**WHAT YOU SHOULD DO:**
Your answer must be the exact lines from the one holding "Task: Click the 20 label on the color scale" through the end of the entries, with no pictures.

Top of GIVEN RECORDS

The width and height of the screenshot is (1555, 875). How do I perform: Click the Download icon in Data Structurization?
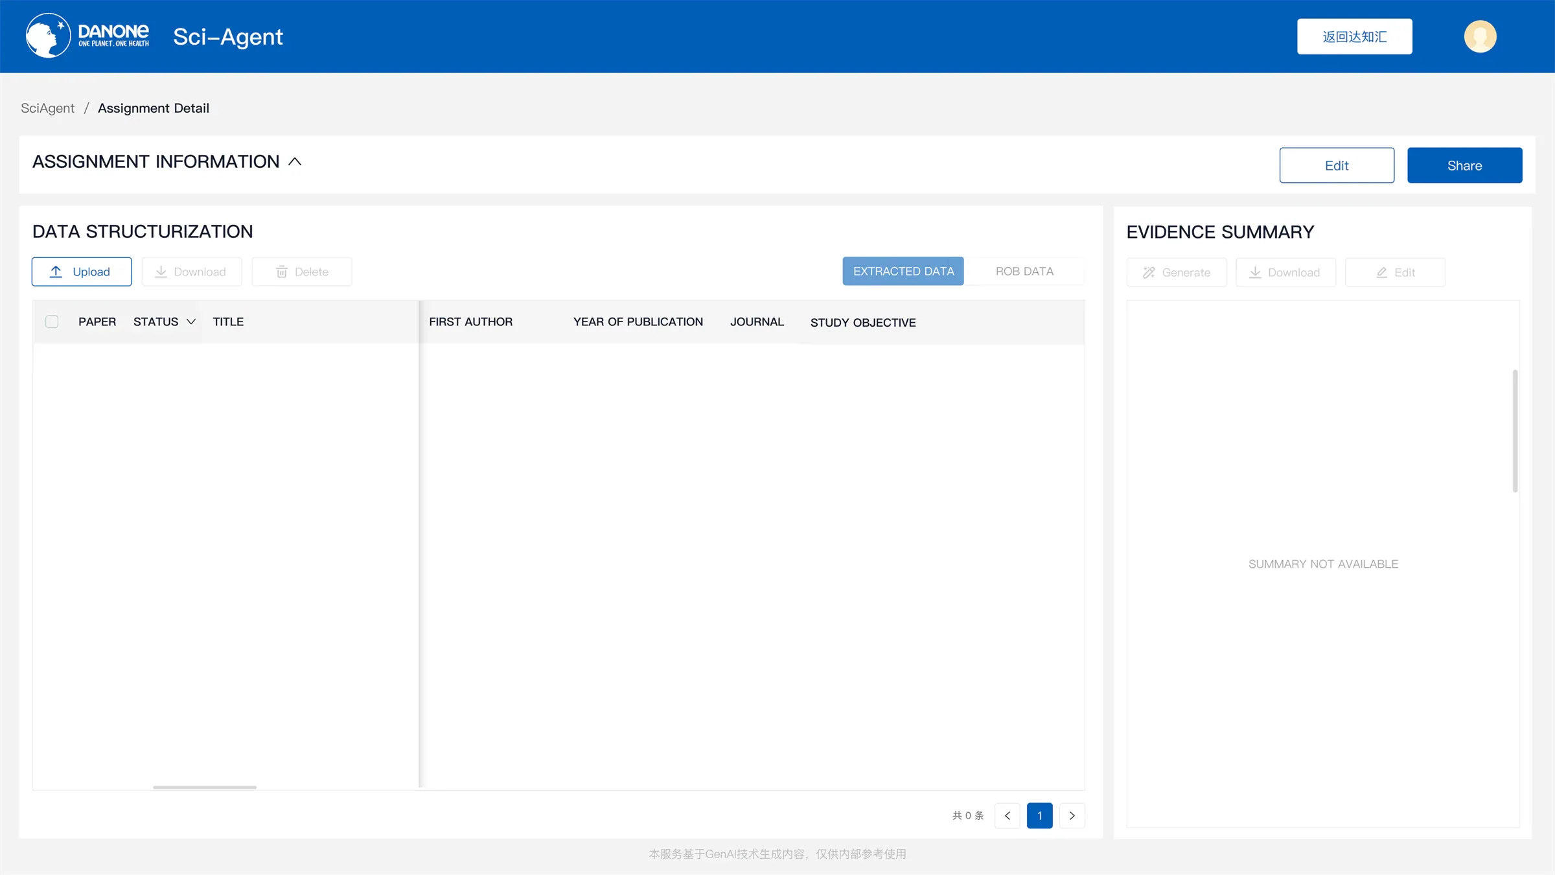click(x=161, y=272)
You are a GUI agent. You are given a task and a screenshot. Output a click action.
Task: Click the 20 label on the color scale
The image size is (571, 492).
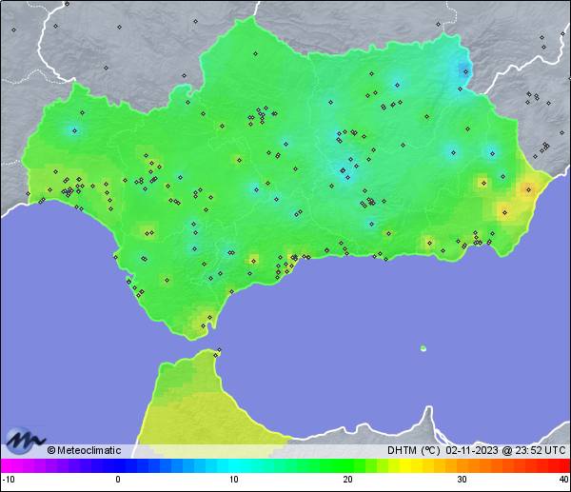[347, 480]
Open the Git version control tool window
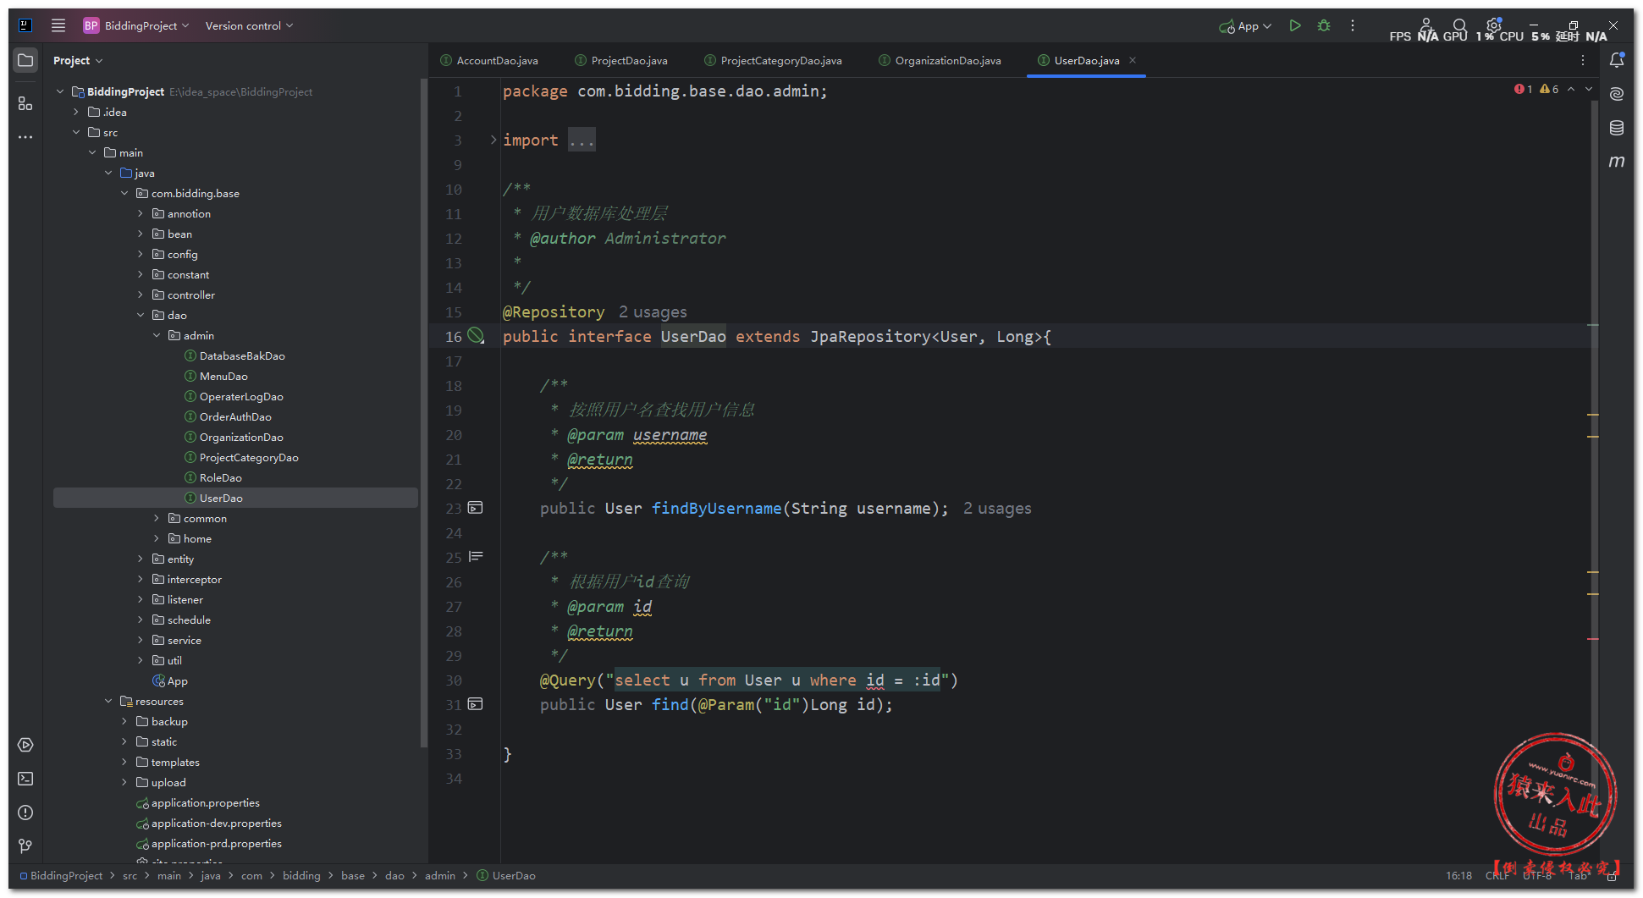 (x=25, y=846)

Bottom of GIVEN RECORDS

**TASK RESPONSE:**
Task: Click the 20 label on the color scale
The image size is (571, 492).
[347, 480]
Open the Git version control tool window
 (x=25, y=846)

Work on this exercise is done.